- _Directions_
Line by line, copy all of the data exactly.

- _Information given_
^^^^
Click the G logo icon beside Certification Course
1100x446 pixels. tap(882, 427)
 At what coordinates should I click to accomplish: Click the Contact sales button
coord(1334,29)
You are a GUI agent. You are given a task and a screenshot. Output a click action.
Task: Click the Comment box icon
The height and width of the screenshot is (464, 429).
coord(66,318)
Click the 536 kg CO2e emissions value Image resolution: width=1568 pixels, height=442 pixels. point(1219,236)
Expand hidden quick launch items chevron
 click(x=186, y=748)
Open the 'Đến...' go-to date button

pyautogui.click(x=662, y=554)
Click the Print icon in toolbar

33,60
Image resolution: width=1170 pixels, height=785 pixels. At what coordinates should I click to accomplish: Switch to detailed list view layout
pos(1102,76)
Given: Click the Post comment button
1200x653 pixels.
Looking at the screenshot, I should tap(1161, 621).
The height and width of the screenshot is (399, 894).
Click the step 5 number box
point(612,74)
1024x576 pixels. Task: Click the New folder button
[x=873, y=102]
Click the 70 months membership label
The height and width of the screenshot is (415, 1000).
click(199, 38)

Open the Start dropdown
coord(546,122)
^^^^
- _Result_
Click the G logo icon beside Certification Course
1100x446 pixels. tap(882, 427)
 At what coordinates should I click to accomplish: Click the Contact sales button
coord(1334,29)
You are a GUI agent. You are given a task and a screenshot. Output a click action.
Task: Click the Comment box icon
The height and width of the screenshot is (464, 429).
coord(66,318)
Click the 536 kg CO2e emissions value Image resolution: width=1568 pixels, height=442 pixels. point(1219,236)
Expand hidden quick launch items chevron
 click(x=186, y=748)
Open the 'Đến...' go-to date button

pyautogui.click(x=662, y=554)
Click the Print icon in toolbar

33,60
Image resolution: width=1170 pixels, height=785 pixels. At what coordinates should I click to accomplish: Switch to detailed list view layout
pos(1102,76)
Given: Click the Post comment button
1200x653 pixels.
Looking at the screenshot, I should tap(1161, 621).
The height and width of the screenshot is (399, 894).
Click the step 5 number box
point(612,74)
1024x576 pixels. Task: Click the New folder button
[x=873, y=102]
Click the 70 months membership label
The height and width of the screenshot is (415, 1000).
click(199, 38)

Open the Start dropdown
coord(546,122)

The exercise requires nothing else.